(DATASET EXCERPTS begins)

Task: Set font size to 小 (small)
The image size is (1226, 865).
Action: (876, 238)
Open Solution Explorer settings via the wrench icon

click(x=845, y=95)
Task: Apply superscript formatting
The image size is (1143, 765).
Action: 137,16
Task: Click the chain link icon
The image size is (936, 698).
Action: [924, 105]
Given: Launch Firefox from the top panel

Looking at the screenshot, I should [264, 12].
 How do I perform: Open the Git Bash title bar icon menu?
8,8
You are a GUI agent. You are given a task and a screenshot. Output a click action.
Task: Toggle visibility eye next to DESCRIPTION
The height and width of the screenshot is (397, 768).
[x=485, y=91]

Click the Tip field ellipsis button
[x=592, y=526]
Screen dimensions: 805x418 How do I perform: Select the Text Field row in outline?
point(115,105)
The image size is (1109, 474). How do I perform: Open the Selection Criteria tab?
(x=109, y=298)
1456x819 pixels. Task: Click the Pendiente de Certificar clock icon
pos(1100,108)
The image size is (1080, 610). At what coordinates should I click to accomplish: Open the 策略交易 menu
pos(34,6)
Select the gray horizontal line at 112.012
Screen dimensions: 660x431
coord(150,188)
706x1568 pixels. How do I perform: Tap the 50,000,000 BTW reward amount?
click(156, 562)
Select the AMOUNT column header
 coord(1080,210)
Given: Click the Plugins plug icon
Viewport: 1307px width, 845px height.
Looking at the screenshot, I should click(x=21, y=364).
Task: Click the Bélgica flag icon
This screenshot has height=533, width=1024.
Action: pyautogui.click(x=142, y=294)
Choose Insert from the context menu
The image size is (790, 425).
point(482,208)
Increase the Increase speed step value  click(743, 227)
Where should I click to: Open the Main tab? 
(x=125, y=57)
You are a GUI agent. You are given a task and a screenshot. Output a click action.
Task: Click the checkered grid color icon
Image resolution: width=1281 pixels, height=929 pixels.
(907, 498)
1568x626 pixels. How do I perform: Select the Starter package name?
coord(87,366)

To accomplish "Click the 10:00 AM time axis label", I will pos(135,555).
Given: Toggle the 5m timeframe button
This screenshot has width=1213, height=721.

(DATASET EXCERPTS ends)

# [WORK INSTRUCTION]
Please be sure to repeat every entry exactly.

# [WRITTEN SOLUTION]
Task: Set font size to 小 (small)
The image size is (1226, 865).
Action: (876, 238)
Open Solution Explorer settings via the wrench icon

click(x=845, y=95)
Task: Apply superscript formatting
The image size is (1143, 765).
Action: 137,16
Task: Click the chain link icon
The image size is (936, 698).
Action: [924, 105]
Given: Launch Firefox from the top panel

Looking at the screenshot, I should [264, 12].
 How do I perform: Open the Git Bash title bar icon menu?
8,8
You are a GUI agent. You are given a task and a screenshot. Output a click action.
Task: Toggle visibility eye next to DESCRIPTION
The height and width of the screenshot is (397, 768).
[x=485, y=91]

Click the Tip field ellipsis button
[x=592, y=526]
Screen dimensions: 805x418 How do I perform: Select the Text Field row in outline?
point(115,105)
The image size is (1109, 474). How do I perform: Open the Selection Criteria tab?
(x=109, y=298)
1456x819 pixels. Task: Click the Pendiente de Certificar clock icon
pos(1100,108)
The image size is (1080, 610). At what coordinates should I click to accomplish: Open the 策略交易 menu
pos(34,6)
Select the gray horizontal line at 112.012
Screen dimensions: 660x431
coord(150,188)
706x1568 pixels. How do I perform: Tap the 50,000,000 BTW reward amount?
click(156, 562)
Select the AMOUNT column header
 coord(1080,210)
Given: Click the Plugins plug icon
Viewport: 1307px width, 845px height.
Looking at the screenshot, I should click(x=21, y=364).
Task: Click the Bélgica flag icon
This screenshot has height=533, width=1024.
Action: pyautogui.click(x=142, y=294)
Choose Insert from the context menu
The image size is (790, 425).
point(482,208)
Increase the Increase speed step value  click(743, 227)
Where should I click to: Open the Main tab? 
(x=125, y=57)
You are a GUI agent. You are given a task and a screenshot. Output a click action.
Task: Click the checkered grid color icon
Image resolution: width=1281 pixels, height=929 pixels.
(907, 498)
1568x626 pixels. How do I perform: Select the Starter package name?
coord(87,366)

To accomplish "Click the 10:00 AM time axis label", I will pos(135,555).
Given: Toggle the 5m timeframe button
This screenshot has width=1213, height=721.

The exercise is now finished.